== Assignment ==
Print exactly, and only, the lines from the one that has "Screen dimensions: 600x462" through the end of the material below, with both ends included and the pictures omitted.

== Given records ==
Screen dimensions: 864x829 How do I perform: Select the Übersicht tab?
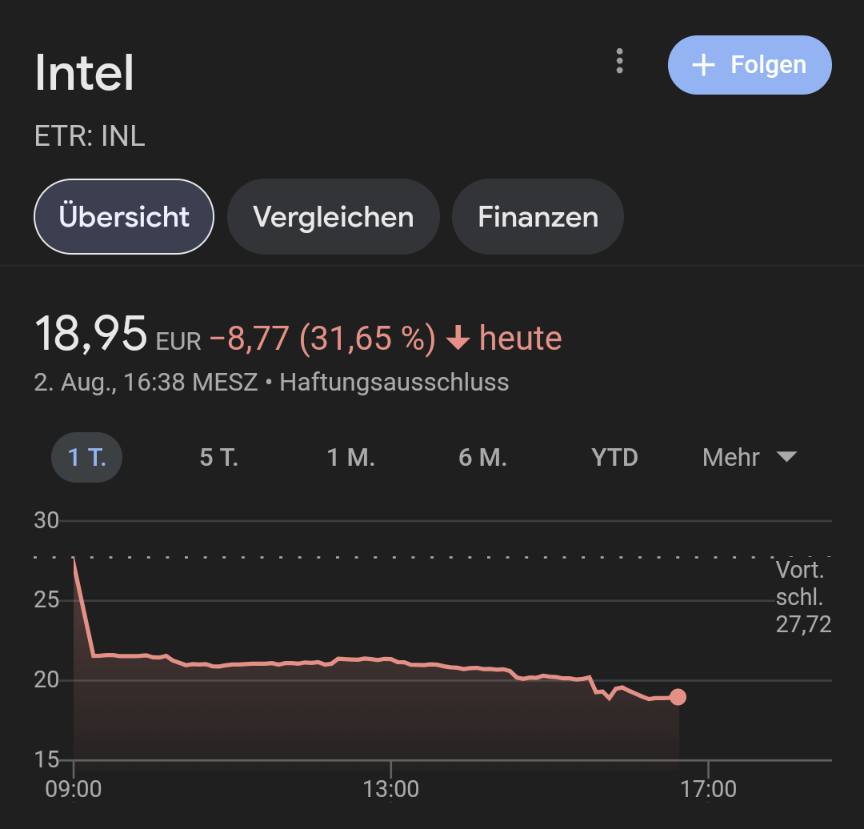[x=123, y=216]
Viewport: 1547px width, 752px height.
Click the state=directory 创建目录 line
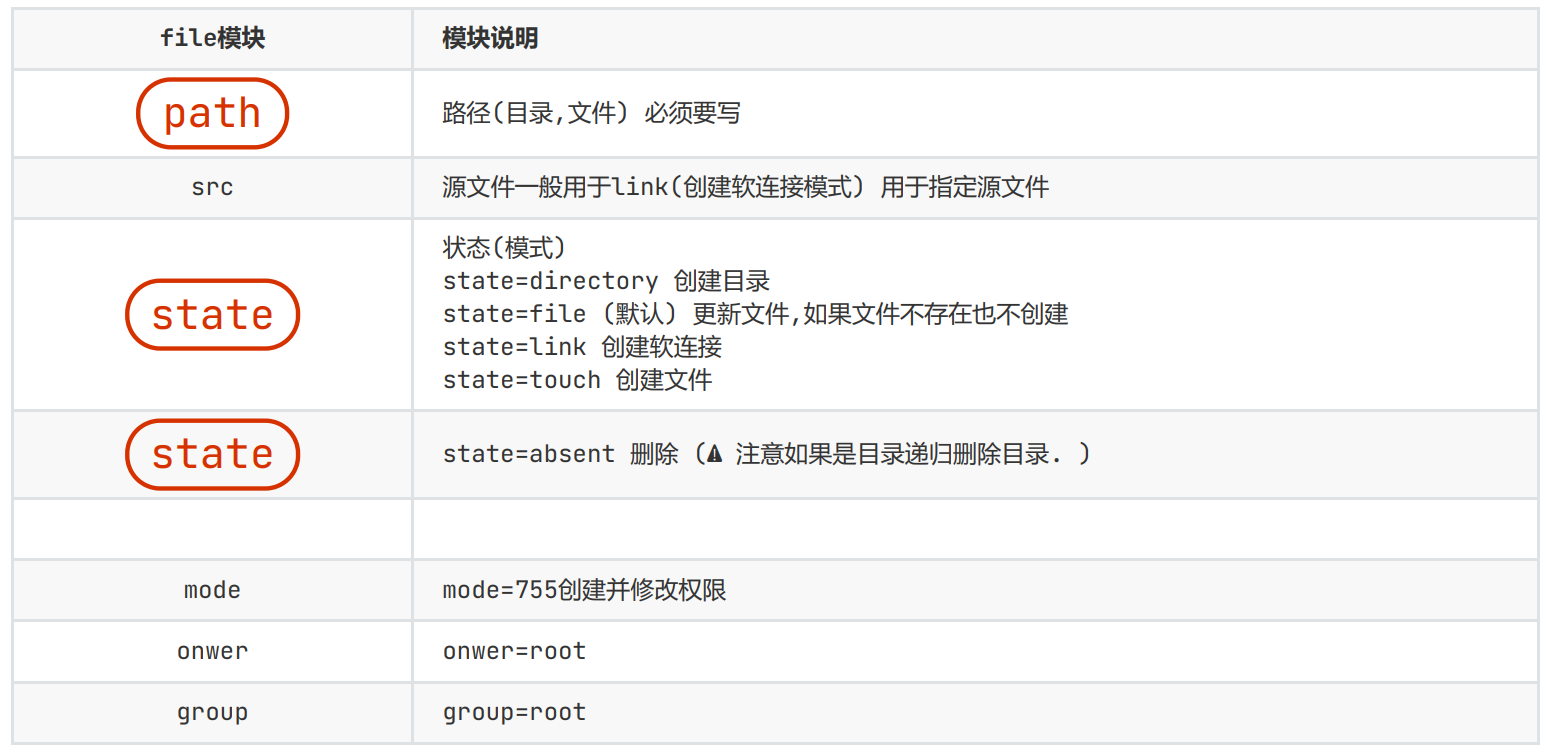coord(606,281)
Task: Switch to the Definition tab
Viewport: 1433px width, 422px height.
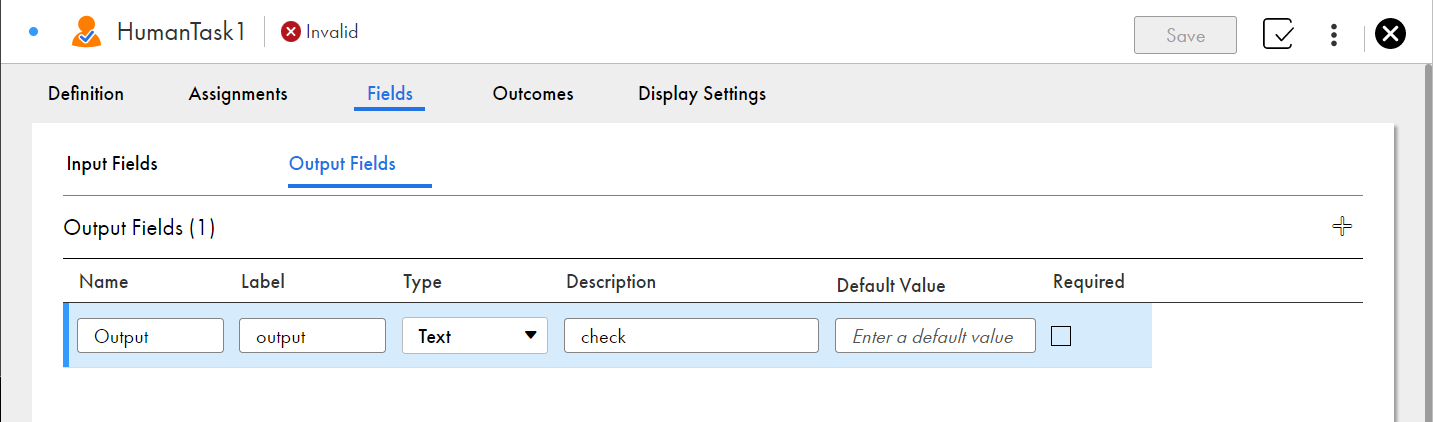Action: tap(86, 94)
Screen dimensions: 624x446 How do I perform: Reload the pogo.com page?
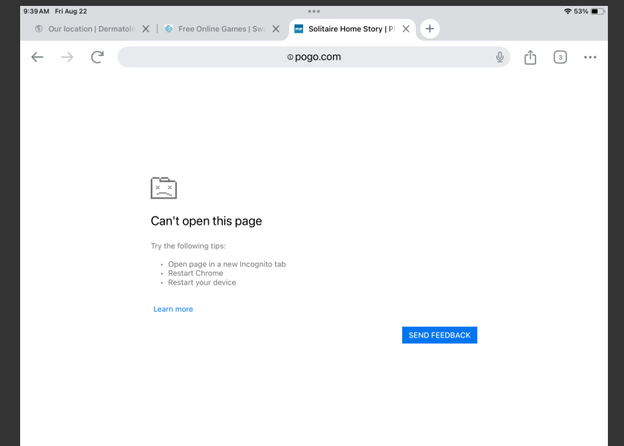97,57
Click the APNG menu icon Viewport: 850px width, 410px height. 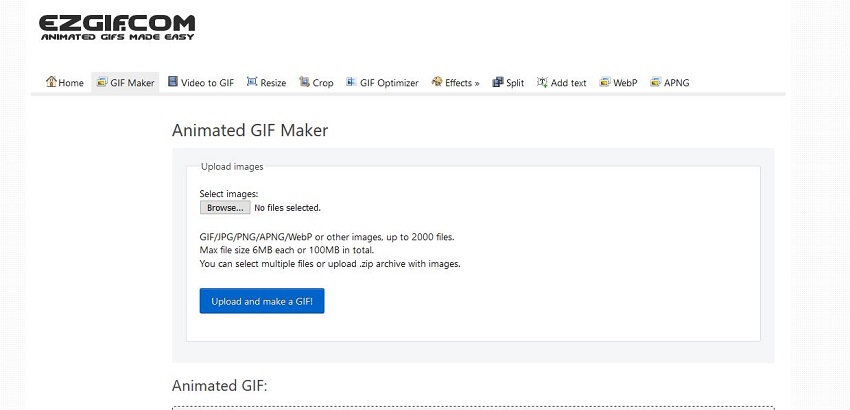[655, 82]
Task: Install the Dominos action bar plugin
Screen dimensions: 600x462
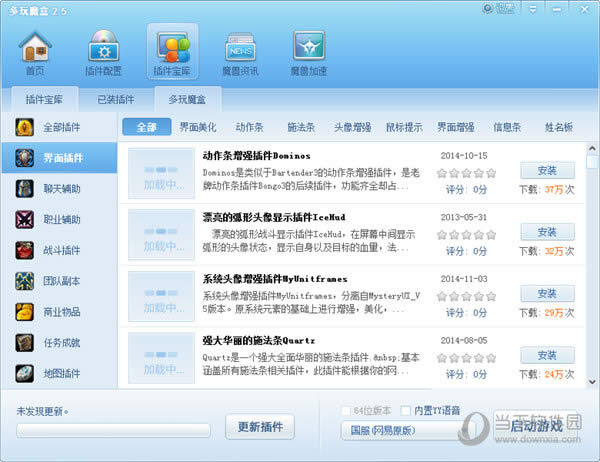Action: [547, 170]
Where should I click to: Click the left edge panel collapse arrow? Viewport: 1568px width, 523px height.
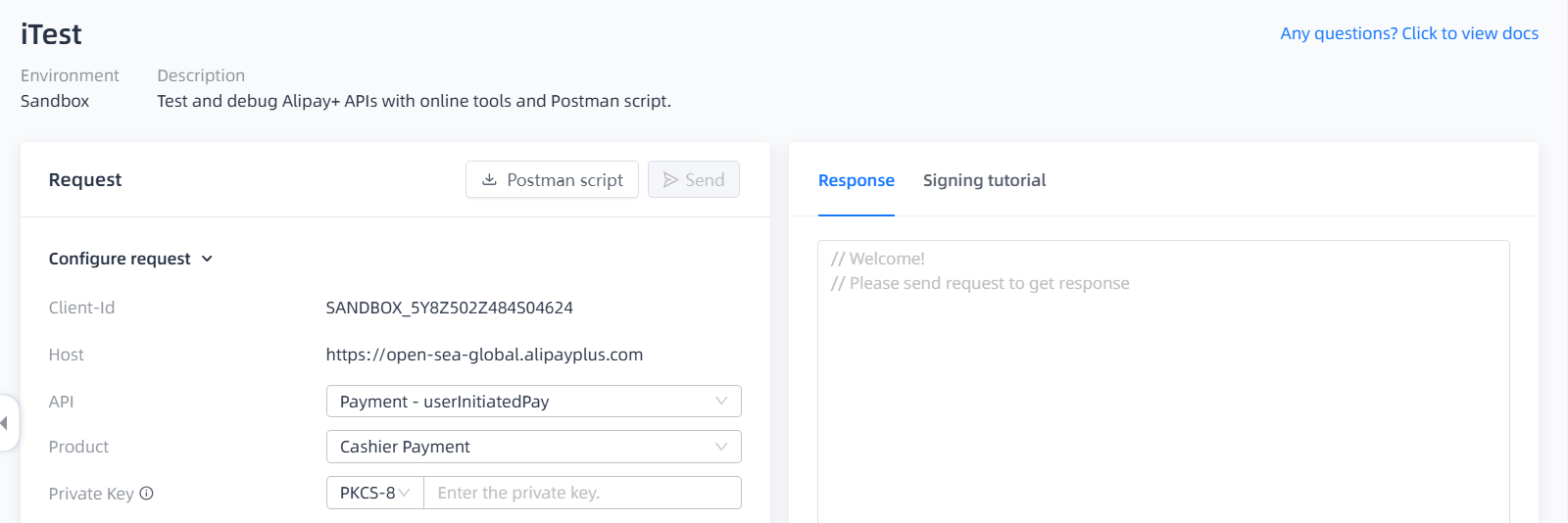[x=5, y=423]
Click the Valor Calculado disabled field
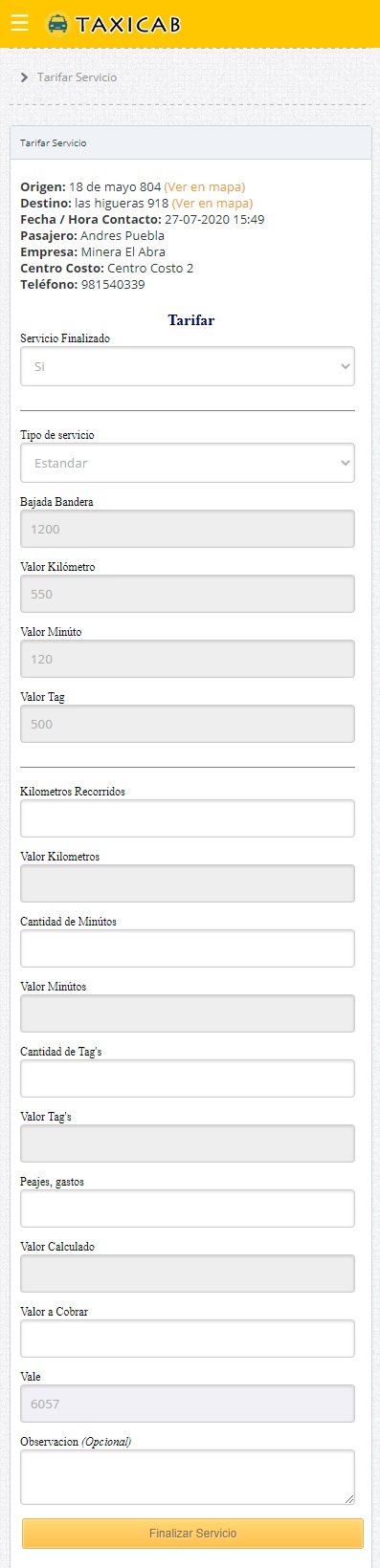 pyautogui.click(x=188, y=1274)
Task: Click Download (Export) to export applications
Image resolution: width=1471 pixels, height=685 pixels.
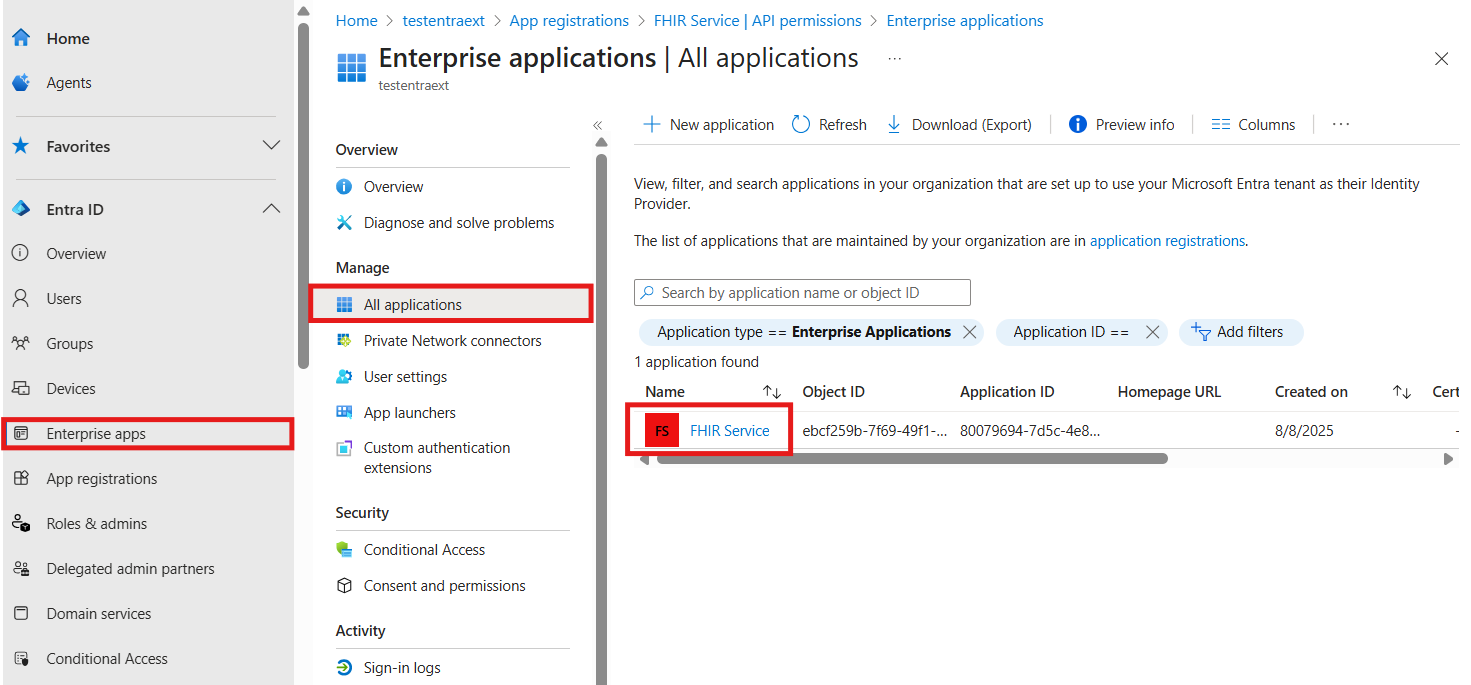Action: [958, 123]
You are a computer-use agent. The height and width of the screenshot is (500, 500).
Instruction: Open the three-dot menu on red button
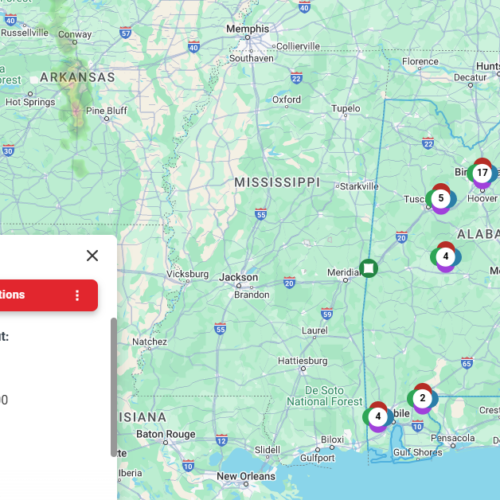pos(77,295)
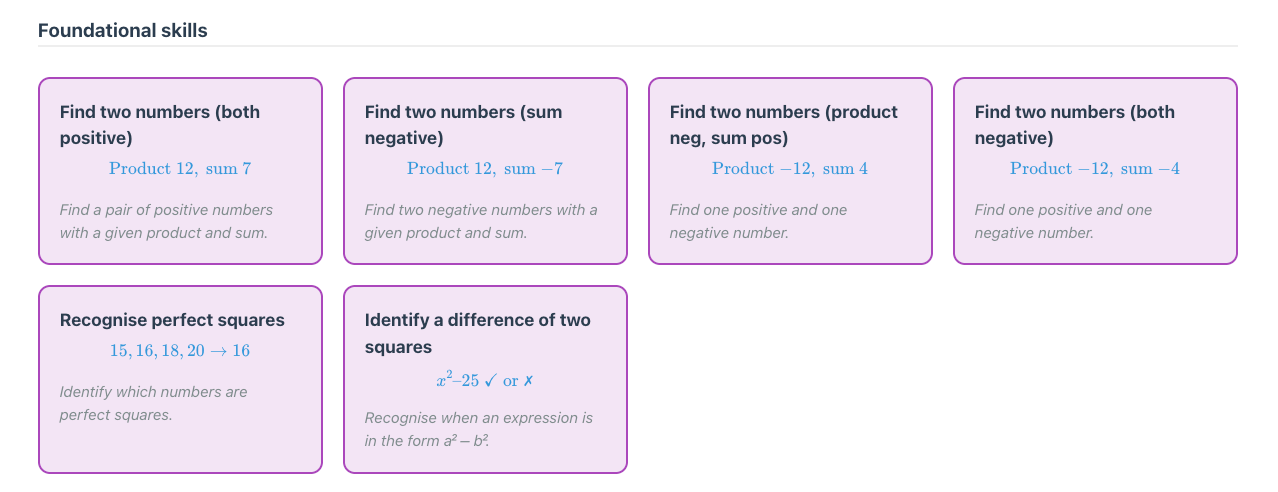
Task: Click 'Find a pair of positive numbers' description
Action: [166, 221]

== Reply to the task ==
Screen dimensions: 600x462
Action: [547, 170]
Where should I click to: Click the left edge panel collapse arrow? Viewport: 1568px width, 523px height.
[x=5, y=423]
Click the Valor Calculado disabled field
 pyautogui.click(x=188, y=1274)
Task: Click Download (Export) to export applications
Image resolution: width=1471 pixels, height=685 pixels.
Action: [958, 123]
You are a computer-use agent. The height and width of the screenshot is (500, 500).
Instruction: Open the three-dot menu on red button
pos(77,295)
Task: Click 'Find a pair of positive numbers' description
Action: [166, 221]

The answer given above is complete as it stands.